Analysis  |  By Eric Wicklund  
   October 30, 2024

The decision from the AMA’s CPT panel will help health systems and hospitals scale and sustain smaller and more inclusive RPM programs.

(Editor's note: This article was corrected to note that the change will go into effect in 2026, not 2025)

A key deterrent to the development of remote patient monitoring programs is being removed, giving healthcare organizations a better opportunity to scale and sustain those services.

The American Medical Association’s CPT Editorial Panel has removed a requirement that RPM providers collect data on at least 16 of 30 days to qualify for Medicare reimbursement, opening the door to short-term and less frequent programs and coverage for a wider range of patients.
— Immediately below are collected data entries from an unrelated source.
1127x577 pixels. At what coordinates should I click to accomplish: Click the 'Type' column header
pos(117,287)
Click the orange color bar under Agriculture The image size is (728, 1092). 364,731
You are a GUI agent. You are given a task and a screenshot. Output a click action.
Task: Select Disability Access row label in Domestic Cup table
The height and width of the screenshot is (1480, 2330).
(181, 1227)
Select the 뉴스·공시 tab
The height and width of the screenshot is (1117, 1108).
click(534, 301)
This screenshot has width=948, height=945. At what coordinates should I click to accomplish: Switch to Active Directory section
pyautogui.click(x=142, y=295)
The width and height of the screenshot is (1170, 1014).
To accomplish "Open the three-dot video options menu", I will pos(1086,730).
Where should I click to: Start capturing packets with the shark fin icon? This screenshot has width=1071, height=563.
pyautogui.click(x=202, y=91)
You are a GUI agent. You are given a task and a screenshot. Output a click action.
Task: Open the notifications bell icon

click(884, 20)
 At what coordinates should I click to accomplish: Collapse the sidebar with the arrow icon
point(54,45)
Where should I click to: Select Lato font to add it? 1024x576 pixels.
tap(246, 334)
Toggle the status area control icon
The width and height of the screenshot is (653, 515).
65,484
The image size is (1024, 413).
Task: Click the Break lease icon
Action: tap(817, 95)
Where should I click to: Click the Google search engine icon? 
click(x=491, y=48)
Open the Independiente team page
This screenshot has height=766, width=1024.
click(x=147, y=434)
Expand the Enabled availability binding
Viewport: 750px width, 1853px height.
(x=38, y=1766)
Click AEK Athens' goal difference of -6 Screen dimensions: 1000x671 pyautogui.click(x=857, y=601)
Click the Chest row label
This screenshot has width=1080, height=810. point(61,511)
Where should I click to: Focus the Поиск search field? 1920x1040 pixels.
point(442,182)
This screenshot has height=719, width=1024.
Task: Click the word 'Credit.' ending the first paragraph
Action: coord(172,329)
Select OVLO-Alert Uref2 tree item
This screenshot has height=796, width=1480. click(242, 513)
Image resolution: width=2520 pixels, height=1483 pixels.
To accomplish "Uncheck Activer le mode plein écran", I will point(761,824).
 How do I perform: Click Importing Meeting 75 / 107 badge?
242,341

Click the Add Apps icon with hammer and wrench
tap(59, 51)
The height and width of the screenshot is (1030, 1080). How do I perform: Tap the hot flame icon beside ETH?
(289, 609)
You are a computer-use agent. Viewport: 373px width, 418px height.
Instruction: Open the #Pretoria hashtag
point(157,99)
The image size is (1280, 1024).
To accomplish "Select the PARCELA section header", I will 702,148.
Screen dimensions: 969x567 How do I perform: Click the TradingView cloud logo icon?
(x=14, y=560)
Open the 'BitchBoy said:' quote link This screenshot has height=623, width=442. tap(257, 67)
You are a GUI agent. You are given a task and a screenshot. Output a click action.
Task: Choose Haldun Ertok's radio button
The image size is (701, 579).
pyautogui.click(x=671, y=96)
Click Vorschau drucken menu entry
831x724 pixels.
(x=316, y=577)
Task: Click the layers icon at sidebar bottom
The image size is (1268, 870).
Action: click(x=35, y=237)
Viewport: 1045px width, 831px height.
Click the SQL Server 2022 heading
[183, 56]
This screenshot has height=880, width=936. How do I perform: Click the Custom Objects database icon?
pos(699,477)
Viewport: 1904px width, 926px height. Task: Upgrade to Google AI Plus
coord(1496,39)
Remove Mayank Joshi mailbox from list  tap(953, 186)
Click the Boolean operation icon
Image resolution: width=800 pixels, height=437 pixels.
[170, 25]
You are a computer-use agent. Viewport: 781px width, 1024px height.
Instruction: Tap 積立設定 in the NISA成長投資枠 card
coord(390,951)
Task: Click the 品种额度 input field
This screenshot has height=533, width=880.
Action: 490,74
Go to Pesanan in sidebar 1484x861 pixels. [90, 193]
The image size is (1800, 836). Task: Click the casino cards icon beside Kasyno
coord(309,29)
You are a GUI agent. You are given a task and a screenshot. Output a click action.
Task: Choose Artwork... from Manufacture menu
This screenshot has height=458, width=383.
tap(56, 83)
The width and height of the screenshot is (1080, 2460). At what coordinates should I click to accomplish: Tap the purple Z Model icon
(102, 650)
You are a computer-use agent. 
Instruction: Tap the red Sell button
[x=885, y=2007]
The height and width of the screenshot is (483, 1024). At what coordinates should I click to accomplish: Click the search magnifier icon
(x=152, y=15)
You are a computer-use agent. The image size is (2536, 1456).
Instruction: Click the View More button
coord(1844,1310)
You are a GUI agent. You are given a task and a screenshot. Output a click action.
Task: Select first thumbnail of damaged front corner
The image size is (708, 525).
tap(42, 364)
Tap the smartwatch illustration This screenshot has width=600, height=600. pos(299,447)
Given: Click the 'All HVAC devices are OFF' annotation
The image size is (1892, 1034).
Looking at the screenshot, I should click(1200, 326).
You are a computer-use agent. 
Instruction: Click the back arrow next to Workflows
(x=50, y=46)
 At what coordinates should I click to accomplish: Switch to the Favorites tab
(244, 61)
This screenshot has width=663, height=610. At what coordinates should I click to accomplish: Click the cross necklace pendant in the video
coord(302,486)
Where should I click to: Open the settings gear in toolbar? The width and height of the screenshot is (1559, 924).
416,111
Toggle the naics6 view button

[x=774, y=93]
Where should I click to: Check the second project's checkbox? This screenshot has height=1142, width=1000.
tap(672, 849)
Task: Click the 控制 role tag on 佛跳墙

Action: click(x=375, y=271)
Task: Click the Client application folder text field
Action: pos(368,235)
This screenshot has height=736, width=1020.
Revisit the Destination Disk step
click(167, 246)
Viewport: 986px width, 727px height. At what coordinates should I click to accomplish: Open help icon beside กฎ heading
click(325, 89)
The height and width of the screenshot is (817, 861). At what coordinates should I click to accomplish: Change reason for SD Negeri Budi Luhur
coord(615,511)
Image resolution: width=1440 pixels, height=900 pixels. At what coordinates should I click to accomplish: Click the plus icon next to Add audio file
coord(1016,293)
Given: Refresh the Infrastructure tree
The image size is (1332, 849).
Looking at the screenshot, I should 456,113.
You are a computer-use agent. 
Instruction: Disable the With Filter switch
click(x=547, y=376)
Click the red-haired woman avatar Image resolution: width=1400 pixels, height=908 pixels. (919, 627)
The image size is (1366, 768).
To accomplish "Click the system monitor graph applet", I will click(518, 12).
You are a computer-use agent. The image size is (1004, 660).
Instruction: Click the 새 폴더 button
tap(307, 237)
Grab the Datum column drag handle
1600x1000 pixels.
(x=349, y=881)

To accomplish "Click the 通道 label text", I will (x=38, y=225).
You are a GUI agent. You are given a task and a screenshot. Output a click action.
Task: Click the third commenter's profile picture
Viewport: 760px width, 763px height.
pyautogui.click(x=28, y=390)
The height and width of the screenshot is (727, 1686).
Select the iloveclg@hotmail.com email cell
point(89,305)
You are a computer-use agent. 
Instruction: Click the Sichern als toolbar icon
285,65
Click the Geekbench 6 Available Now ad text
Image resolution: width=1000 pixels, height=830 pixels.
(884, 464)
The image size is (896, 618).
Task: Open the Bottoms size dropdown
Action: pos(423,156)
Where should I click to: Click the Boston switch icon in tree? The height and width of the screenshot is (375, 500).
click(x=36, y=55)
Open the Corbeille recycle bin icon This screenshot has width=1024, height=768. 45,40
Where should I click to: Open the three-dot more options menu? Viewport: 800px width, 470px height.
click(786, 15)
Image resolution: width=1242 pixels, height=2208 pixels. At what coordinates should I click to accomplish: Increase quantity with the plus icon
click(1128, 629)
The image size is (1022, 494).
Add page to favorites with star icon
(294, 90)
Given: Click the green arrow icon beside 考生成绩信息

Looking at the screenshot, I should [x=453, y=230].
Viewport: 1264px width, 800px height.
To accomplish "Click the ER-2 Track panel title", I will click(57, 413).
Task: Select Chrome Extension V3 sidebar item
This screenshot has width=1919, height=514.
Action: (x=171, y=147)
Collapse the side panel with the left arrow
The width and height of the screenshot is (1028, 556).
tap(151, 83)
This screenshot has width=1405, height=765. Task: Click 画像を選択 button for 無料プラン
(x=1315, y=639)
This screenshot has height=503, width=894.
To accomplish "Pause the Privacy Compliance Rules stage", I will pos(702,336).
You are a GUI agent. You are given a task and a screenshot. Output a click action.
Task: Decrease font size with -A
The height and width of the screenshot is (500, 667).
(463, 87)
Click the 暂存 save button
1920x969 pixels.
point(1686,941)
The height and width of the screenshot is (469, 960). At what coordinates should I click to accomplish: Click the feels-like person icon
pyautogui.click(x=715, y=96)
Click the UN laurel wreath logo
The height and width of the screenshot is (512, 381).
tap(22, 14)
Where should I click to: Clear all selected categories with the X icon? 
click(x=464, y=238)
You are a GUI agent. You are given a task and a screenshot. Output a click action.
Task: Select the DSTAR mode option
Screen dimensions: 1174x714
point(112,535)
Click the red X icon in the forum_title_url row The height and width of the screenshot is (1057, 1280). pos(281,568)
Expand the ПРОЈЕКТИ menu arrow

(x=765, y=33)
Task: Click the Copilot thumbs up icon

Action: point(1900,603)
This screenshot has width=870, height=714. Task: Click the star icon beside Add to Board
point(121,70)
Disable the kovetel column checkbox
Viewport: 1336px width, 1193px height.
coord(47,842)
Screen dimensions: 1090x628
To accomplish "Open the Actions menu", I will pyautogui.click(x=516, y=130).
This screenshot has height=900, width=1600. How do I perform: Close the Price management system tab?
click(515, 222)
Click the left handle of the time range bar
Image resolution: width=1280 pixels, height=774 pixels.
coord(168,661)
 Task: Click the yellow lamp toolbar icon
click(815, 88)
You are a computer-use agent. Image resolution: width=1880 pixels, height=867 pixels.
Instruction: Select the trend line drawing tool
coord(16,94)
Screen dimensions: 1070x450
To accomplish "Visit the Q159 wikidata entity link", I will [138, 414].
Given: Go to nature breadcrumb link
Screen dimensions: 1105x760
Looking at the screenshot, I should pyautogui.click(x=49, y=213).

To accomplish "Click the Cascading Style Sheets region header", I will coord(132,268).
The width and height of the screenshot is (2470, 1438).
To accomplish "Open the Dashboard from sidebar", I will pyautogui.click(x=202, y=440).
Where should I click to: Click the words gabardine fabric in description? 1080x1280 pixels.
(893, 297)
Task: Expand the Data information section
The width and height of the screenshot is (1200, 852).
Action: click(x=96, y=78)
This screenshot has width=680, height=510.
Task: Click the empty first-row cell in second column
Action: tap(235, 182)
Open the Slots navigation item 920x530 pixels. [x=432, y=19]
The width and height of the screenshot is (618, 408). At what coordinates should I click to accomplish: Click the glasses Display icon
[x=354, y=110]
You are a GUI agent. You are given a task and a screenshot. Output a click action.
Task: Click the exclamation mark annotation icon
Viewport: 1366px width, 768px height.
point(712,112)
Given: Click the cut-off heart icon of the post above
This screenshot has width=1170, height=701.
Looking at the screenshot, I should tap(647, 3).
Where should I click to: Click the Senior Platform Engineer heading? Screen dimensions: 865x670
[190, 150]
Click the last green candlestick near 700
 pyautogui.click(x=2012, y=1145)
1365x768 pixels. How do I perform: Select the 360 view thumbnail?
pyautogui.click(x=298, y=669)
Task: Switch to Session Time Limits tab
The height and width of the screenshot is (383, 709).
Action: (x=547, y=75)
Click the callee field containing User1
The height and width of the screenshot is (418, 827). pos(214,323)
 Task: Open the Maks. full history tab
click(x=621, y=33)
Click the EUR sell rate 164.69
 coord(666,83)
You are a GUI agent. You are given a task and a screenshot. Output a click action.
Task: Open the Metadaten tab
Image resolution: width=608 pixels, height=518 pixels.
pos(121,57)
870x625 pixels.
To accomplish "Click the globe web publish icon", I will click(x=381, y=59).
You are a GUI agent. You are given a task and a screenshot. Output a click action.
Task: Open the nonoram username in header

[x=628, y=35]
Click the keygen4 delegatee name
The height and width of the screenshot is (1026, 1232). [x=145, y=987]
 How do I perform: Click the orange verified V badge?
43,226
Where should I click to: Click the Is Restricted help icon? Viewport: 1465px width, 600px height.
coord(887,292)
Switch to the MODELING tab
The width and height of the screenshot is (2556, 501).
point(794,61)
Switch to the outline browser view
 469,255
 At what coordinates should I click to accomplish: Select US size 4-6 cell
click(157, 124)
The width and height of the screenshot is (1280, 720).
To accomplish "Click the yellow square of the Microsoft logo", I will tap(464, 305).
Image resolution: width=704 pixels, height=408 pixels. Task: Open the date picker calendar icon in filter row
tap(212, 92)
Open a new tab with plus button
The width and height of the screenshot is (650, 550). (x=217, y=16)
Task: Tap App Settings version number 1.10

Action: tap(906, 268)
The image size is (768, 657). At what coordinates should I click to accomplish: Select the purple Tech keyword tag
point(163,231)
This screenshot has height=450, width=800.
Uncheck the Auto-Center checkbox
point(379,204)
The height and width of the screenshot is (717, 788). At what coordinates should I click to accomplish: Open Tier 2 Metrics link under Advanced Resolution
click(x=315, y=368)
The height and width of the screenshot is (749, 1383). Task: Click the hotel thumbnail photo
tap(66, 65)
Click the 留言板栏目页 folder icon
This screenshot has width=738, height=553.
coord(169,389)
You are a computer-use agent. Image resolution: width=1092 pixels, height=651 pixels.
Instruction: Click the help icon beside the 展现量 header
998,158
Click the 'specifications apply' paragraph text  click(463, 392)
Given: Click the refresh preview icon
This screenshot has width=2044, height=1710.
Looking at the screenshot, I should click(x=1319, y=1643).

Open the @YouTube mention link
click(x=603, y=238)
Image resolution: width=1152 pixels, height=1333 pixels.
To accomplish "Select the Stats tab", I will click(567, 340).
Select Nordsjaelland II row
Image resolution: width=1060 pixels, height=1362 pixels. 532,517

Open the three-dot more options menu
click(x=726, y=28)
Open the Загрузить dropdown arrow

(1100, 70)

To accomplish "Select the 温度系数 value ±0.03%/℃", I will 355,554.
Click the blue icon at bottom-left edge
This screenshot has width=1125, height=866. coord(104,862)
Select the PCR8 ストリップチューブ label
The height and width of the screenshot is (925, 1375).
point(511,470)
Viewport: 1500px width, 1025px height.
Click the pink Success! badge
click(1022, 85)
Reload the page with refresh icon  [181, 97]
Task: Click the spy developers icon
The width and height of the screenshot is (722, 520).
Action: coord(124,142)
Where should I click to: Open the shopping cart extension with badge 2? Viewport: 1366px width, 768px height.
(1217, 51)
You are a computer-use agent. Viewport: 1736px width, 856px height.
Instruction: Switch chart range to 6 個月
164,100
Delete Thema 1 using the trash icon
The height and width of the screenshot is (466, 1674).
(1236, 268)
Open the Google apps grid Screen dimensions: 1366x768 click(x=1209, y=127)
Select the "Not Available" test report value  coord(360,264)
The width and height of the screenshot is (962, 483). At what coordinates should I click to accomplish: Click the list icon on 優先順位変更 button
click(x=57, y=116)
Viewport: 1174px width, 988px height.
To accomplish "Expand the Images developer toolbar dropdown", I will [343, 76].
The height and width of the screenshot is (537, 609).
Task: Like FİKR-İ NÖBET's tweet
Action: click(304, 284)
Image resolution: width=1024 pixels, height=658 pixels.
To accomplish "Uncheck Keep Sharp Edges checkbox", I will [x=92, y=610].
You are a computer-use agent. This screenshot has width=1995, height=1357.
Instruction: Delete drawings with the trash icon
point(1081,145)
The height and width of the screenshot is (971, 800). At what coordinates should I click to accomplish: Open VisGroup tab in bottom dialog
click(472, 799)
The change is slated to go into effect at the beginning of 2026.

The panel’s decision, made during its September meeting, is a pleasant surprise for telehealth and RPM advocates, who had supported a proposal in May to create new “supply of device” codes that would have allowed providers to be reimbursed for less than 16 days in a 30-day period.

“Since separate payments for [RPM] services were established, industry stakeholders have advocated against this 16-day requirement arguing that it is clinically arbitrary and ignores conditions where a reduced number of days would be more clinically appropriate,” Thomas Ferrante and Rachel Goodman, partners in Foley & Lardner’s Telemedicine & Digital Health Industry Team, said in a 2023 blog.

The panel declined to support the proposal at its May meeting, leading to concerns that it wouldn’t be brought up again until next year. How or why the panel changed its mind at the September meeting isn’t clear, though it should be noted the change won't take place until the beginning of 2026.

RPM was initially recognized in 2019 by the Centers for Medicare and Medicaid Services (CMS) through a small set of codes for remote physiologic monitoring services, enabling clinicians to seek reimbursement for gathering data from patients through certain medical devices outside the hospital setting. CMS has slowly amended and expanded those codes since then, adding codes for remote therapeutic monitoring.

Advocates have long argued that the codes are too restrictive on everything from what devices can be used to what conditions are covered to what data can be gathered. In all, providers can only expect to receive about $170 in Medicare reimbursements per patient per month.

The ruling is a bit of good news at a time when good news has been hard to find. Just last month, the HHS’ Office of the Inspector General (OIG) issued a report over the possibility of fraud in requests for Medicare reimbursement in RPM programs. The report prompted an angry response from the Alliance for Connected Care, which called it inaccurate.

Eric Wicklund is the associate content manager and senior editor for Innovation at HealthLeaders.


KEY TAKEAWAYS

CMS has reimbursed for remote patient monitoring programs since 2019, though coverage is limited.

Healthcare providers have lobbied to increase CPT codes for RPM reimbursement, as well as for less restrictive rules that limit how, when and where they can collect data.

A recent decision from the AMA’s CPT panel eliminates the need for providers to collect data from RPM devices at least 16 of every 30 days.